Court composed of John E. Conery, Van H. Kyzar, and Sharon Darville Wilson, Judges.

VAN H. KYZAR, JUDGE

In this child custody dispute, Plaintiff, Jesse Johnson, appeals the judgment of the trial court granting to both parties the joint custody of their minor child and designating Defendant Maranda Crader, the child's mother, as the domiciliary parent, with Defendant having custodial visitation privileges in accordance with a Joint Custody Implementation Plan. For the reasons set forth herein, we affirm the trial court's judgment.

FACTS AND PROCEDURAL HISTORY

The parties hereto are the parents of a minor child, AMJ, born January 22, 2011 On February 5, 2020, Plaintiff filed suit seeking custody of the child, alleging that the parties had separated in November 2019, when Defendant left the home to live with another man, taking AMJ with her. He also alleged that while the parties lived together, he was the primary caretaker of the minor child handling all of the daily duties of caring for the child, while Defendant worked and attended school.

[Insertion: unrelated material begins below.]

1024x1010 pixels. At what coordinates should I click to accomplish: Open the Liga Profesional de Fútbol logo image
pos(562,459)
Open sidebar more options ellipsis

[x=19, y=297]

Pursuant to Uniform Rules - Courts of Appeal, Rule 5-2, initials are used throughout to ensure the confidentiality of the minor.

Paternity of the child was acknowledged by affidavit signed by both parties on January 23, 2017.

On February 14, 2020, Defendant filed an answer and reconventional demand. Therein, she admitted the past relationship between her and Plaintiff, that they were the parents of the child, AMJ, and that they no longer resided together. She further admitted to living in the home of another male but denied that Plaintiff was ever the principal caretaker of the child, as she "has always been the primary caretaker of the minor child since [the child's] birth," that she has "resided in one (1) stable household since the parties ended their relationship, has a vehicle, and income." In the reconventional demand, she claims that Plaintiff/Defendant in Reconvention abuses marijuana, that he is disabled which affects his ability to care for their child, and that she is best suited to have custody of the child. She claims that Plaintiff/Defendant in Reconvention threw her out of the home they resided in when they ended their romantic relationship, and since that time, the minor child has primarily resided with her. She asserted that the parties had previously agreed upon a visitation schedule for the minor child and were each exercising visitation, but that Mr. Johnson's behavior caused her concern, such that she fears for the child's safety. She requested sole custody of the child, together with child support.

The case was tried on June 17, 2020. During the trial, each of the parties testified, as did other witnesses acquainted with the parties. It was established that Plaintiff and Defendant lived together for approximately three years, along with their child and another male acquaintance, Billie Deskin. The living conditions were less than perfect in that the two-bedroom house shared by all had holes in the floor and was ill-kept. Plaintiff had been involved in a serious car accident that left him at least partially paralyzed below the waist. He did not work, while Defendant worked up to two jobs at times and attended school to be certified as a Phlebotomist. There was significant testimony concerning routine marijuana use by Plaintiff, and roommate Deskin, while the child was present in the home, but also with the knowledge of Defendant. She did not use marijuana and testified that she tested negative for drug use on two separate occasions after being served with this custody lawsuit.

No medical testimony was offered, such that evidence of the injuries and extent thereof came from lay testimony.

Defendant moved out of the shared home and into the home of Alton Willis, an acquaintance at the time, after Billie Deskin came to her place of work, cursed at her, called her disparaging names, and told her to move out. Defendant is now romantically involved with Mr. Willis, who has custody of his three children, and is employed. They live in Mr. Willis's three-bedroom home.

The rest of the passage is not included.